The electorate is in no mood to take a fancy to cosmetics at a time when every household is about to receive its electricity bill with a knockout surcharge.
Austerity measures
The entire industrial and commercial sectors, as well as the general body of domestic consumers have been hoping against hope for a measure of tangible relief. This need not necessarily be in the form of tax concessions but, at least, in terms of meaningful liberalisation from bureaucratic controls.
None of this has happened. The government is obsessed with the target set for joining the Euro zone. That target imposes more austerity measures, aimed to achieve the deficit and public debt Maastricht criteria. Such measures are expected to affect the pensions and social services sectors.
Ministers, therefore, find themselves between a rock and a hard place. Their last (and only) resort is to persuade the electorate that Utopia is within reach and only round the corner.
Although GDP figures for the last quarter of 2005 are not yet available, they claim that the indications are ‘very good’, compared to previous years, and that 2005 would show a fair degree of growth.
They are claiming, “December unemployment was the lowest in six years.” Tourism will continue to recover.
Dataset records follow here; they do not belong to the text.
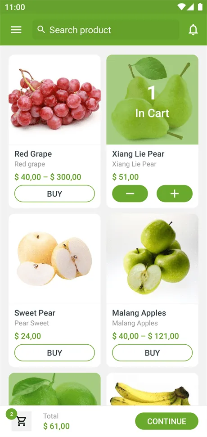
Task: Decrease Xiang Lie Pear quantity with minus
Action: (130, 194)
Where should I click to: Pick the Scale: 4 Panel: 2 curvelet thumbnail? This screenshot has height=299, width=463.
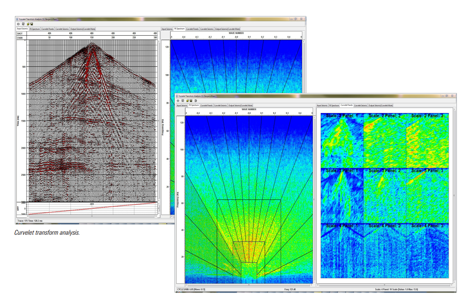pyautogui.click(x=385, y=251)
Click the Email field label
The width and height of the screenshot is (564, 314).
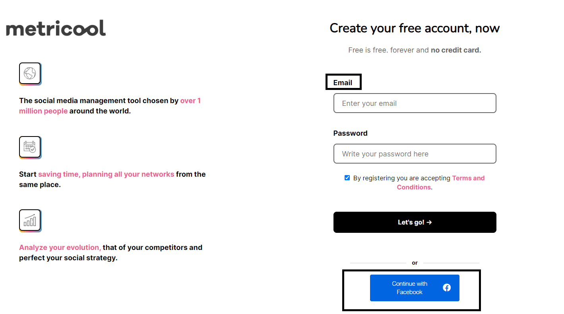(x=343, y=83)
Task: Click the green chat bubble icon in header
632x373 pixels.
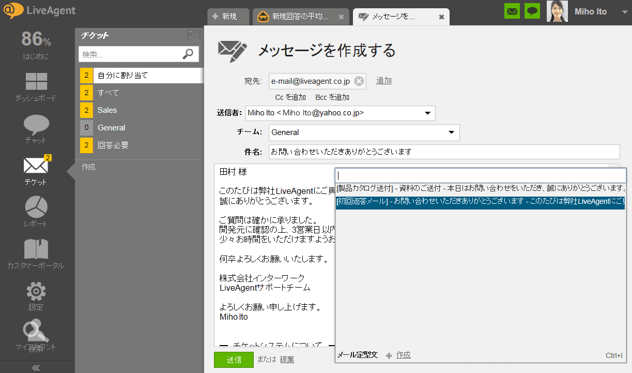Action: tap(532, 11)
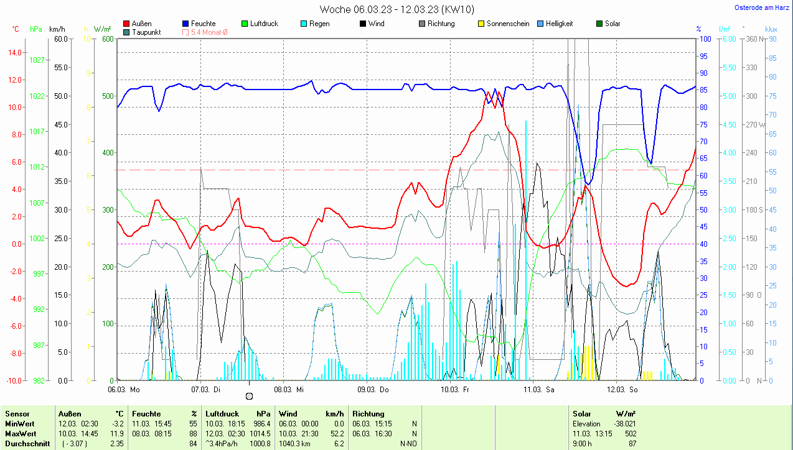793x450 pixels.
Task: Click the Luftdruck column header in table
Action: tap(220, 413)
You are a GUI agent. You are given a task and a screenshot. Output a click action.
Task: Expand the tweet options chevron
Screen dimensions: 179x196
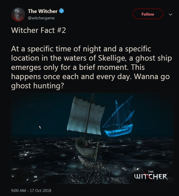[x=171, y=14]

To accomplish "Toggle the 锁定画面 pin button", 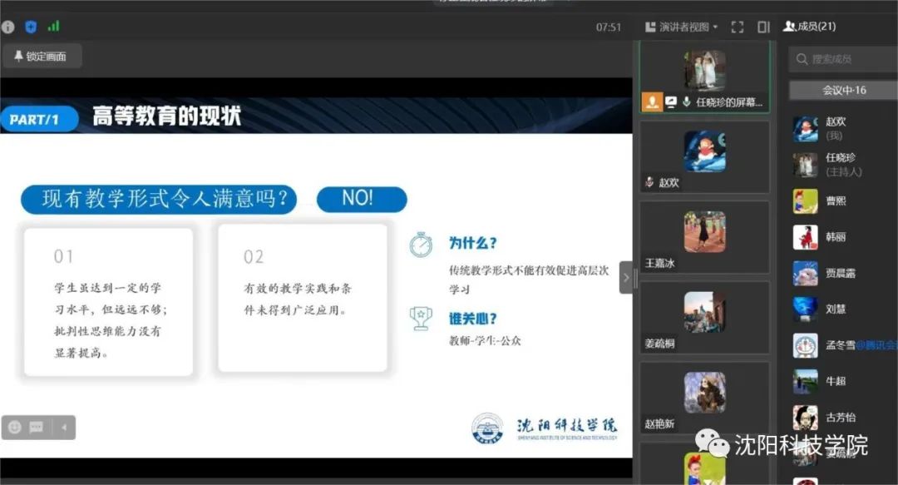I will click(x=42, y=57).
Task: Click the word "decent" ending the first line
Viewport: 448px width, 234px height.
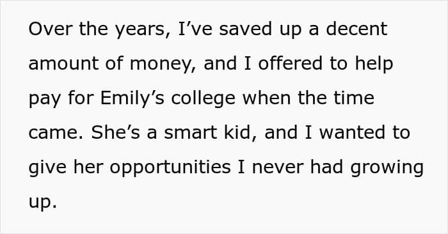Action: [356, 29]
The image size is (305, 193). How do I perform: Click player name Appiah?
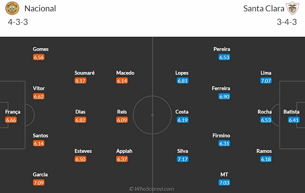tap(124, 151)
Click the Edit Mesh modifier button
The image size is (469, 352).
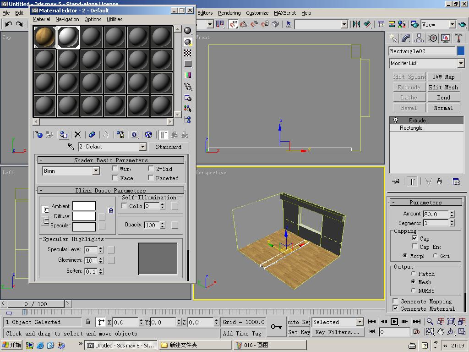point(443,87)
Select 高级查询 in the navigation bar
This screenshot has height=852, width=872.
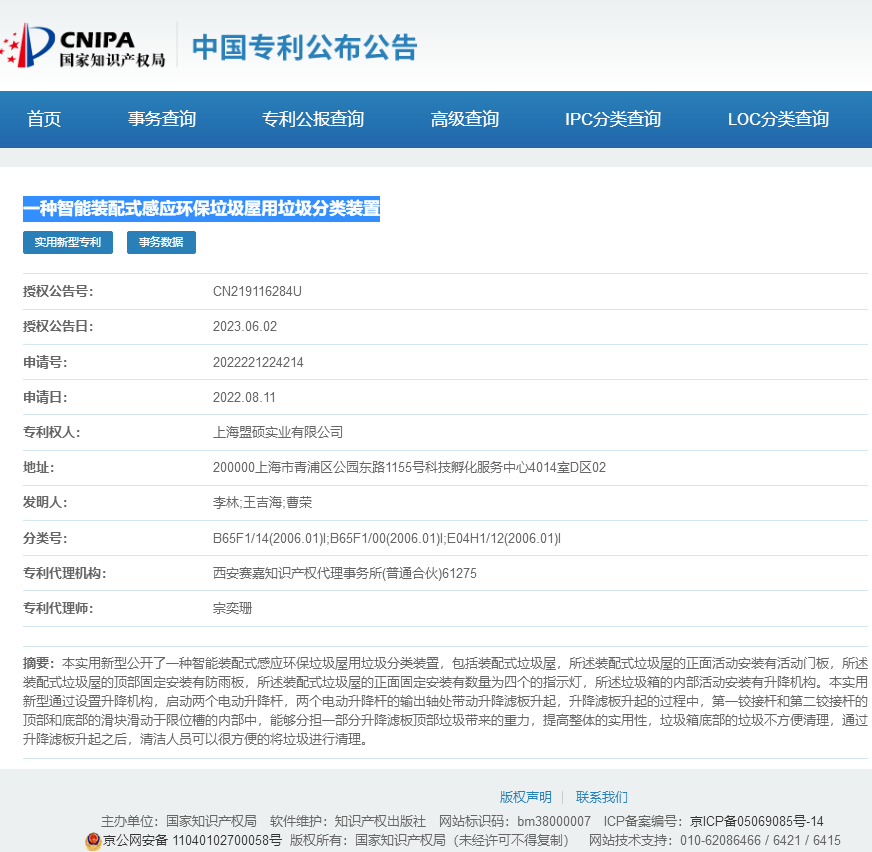pyautogui.click(x=465, y=119)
They claim that the hotel occupancy rate rose by 2.3 per cent in Malta and l.3 per cent in Gozo last year – ignoring the fact that total income from tourism actually declined.
They equally ignore the fact that industrial orders declined, and emphasise that 2005 export figures were steady.
Feeling the pinch
These mantras will not wash. The electorate is feeling the pinch of rising living costs and rising taxation. Thousands of families have been set back in terms that have become significant. Many businesses are struggling to survive on shoestring budgets. The issue of insecurity at the workplace has become a nightmare for many families.
The prevailing electoral mood is allergic to cosmetics. A growing number of electors are focusing on a few hard questions to which no answers have been forthcoming. Namely:
a) Considering that the PN administration has been in office for so many years, why is it that it is only now lamenting that “much has yet to be done”?
b) What has the government got to show after stepping up the national debt bill from Lm86 million in l987 to practically Lml,5000 million this year, except an annual debt servicing bill, approximating Lm80 million, which has to come from increased taxation?
c) How do the claims by government spokesmen and media, to the effect that the economy is performing well, square up with the fact that EUROSTAT has only recently disclosed that Malta’s GDP per capita in purchasing power terms (PPS) declined to 69 of the EU average in 2004 from its 2003 standing, when the relative figure was 72 per cent?
d) How do the same government claims stand up against the latest predictions of the EU economic and monetary directorate, which forecast a measly 0.7 and 1.1 per cent GDP growth in 2006 and 2007 – and this on the premise that private consumption is expected to grow modestly?
e) Why, after so many years of uninterrupted PN administration, Malta has been placed bottom in the Lisbon process?
Lambs to the slaughter?
All the above explains why there is “so much to be done”. It does not explain why Malta has come to face its prevailing economic predicament, when PN politicians and their media were, all along, promising a “mini-boom” and anticipating an “Early Spring”.
Come the next elections, citizens are not likely to go to the polling booths like lambs to the slaughter, as in the days of old. There are a lot of stray sheep that wandered away from the flock because they did not like what they saw. What they are seeing now continues to repel them.
They know that the Ethiopian cannot change his skin, or the leopard his spots.
Notwithstanding the change of leadership, the PN has been unwilling or unable to crack this hard nut. It is bound to pay a price in terms of votes, because of its ineptitude or sloth, or both.